In depth: late Renaissance
Time: 10:30 - 13:00
This course will be delivered online. See the ‘What is the course about?’ section in course details for more information.
This course has now started
Course Code: VB815
Duration: 11 sessions (over 11 weeks)
What is the course about?
The study of Renaissance art is traditionally divided into three phases: Early, High, and Late Renaissance. The development of the Early Renaissance style is generally linked to Florence at the beginning of the 15th century, but in recent years the impact of the work of Flemish artists on Italian art has also come to be recognised. In this course, we will look at how ideas spread from Northern Italy and Western Europe and vice-versa.
This course looks at painting, sculpture, architecture and the decorative arts in Italy and northern Europe from the late fifteenth century to the last quarter of the sixteenth century. It aims to place key artworks into their historical context, in order to appreciate their complex social, religious and political functions and to look at artist’s processes and techniques, and patronage.
This is a live online course. You will need:
- Internet connection. The classes work best with Chrome.
- A computer with microphone and camera is best (e.g. a PC/laptop/iMac/MacBook), or a tablet/iPad/smart phone/iPhone if you don't have a computer.
We will contact you with joining instructions before your course starts.
What will we cover?
• The High Renaissance
• Late Renaissance Mannerism
• The importance of patronage in the history of Renaissance art.
What will I achieve?
By the end of this course you should be able to...
• Describe two key differences between High and Late Renaissance Mannerist paintings and identify at least three key works of art from each period and at least three artists
• Identify key patrons and describe their contributions to the Renaissance
• Analyse key works and participate in discussions about them.
What level is the course and do I need any particular skills?
This course is suitable for all levels.

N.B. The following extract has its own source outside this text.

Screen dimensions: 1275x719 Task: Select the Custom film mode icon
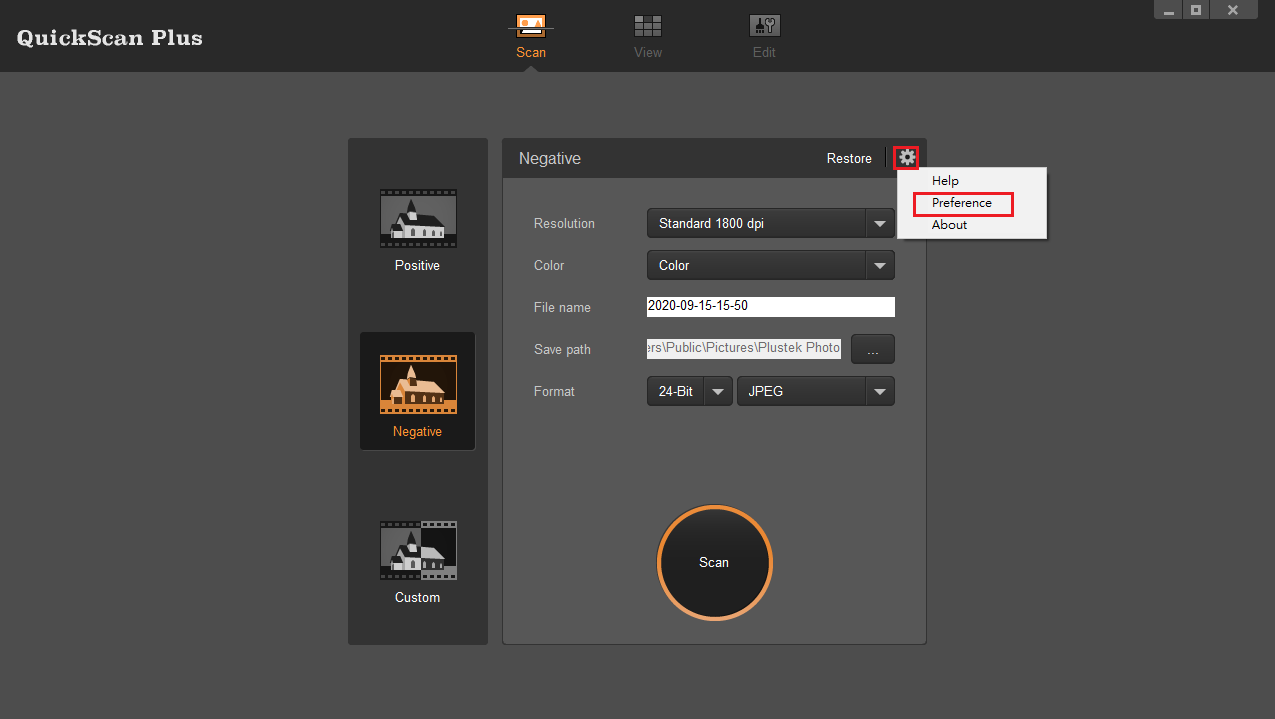(x=418, y=550)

Ideally you will have done VB464 - In depth: Early Renaissance first, but this is not mandatory.
You should be able to follow simple written and verbal instructions, demonstrations, hand-outs and health and safety information, and will be invited to take part in group discussion.
How will I be taught, and will there be any work outside the class?

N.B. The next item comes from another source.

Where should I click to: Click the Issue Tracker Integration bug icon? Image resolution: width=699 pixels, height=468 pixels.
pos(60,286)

You will be taught online with slide presentations and group discussions. Handouts will be provided by your tutor to support your learning on the course; these handouts will be available online/digitally for download, not printed out for you.

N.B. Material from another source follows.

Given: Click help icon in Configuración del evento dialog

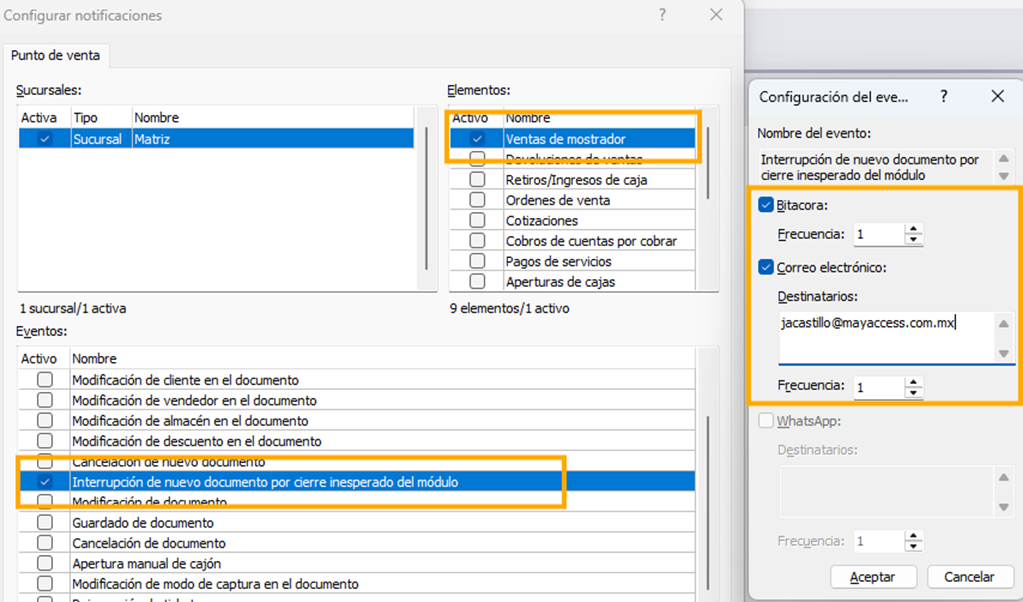Looking at the screenshot, I should [943, 96].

Are there any other costs? Is there anything I need to bring?
You might wish to purchase a notebook for taking notes. You might wish to buy some of the books on any reading list provided.
When I've finished, what course can I do next?
You might be interested in:
VB131 - Italian Renaissance drawing: design, form and function.
Julia Musgrave got her first degree in Chemical Engineering and went on become a Chartered Information Systems Engineer and IT project manager. In 2008 she decided that life was too short for just one career and decided to become an art historian. She has a Graduate Diploma in the History of Art from the Courtauld Institute of Art and an MLitt in ‘Art, Style and Design: Renaissance to Modernism, c.1450 – c.1930’ from the University of Glasgow. She is currently working towards her Ph.D. at the University of York where she is researching the development of the Contemporary Art Society from 1910 to 1937. She is Art History course co-ordinator at City Lit, Co-Director of the London Art Salon and an accredited Arts Society lecturer.
Please note: We reserve the right to change our tutors from those advertised. This happens rarely, but if it does, we are unable to refund fees due to this. Our tutors may have different teaching styles; however we guarantee a consistent quality of teaching in all our courses.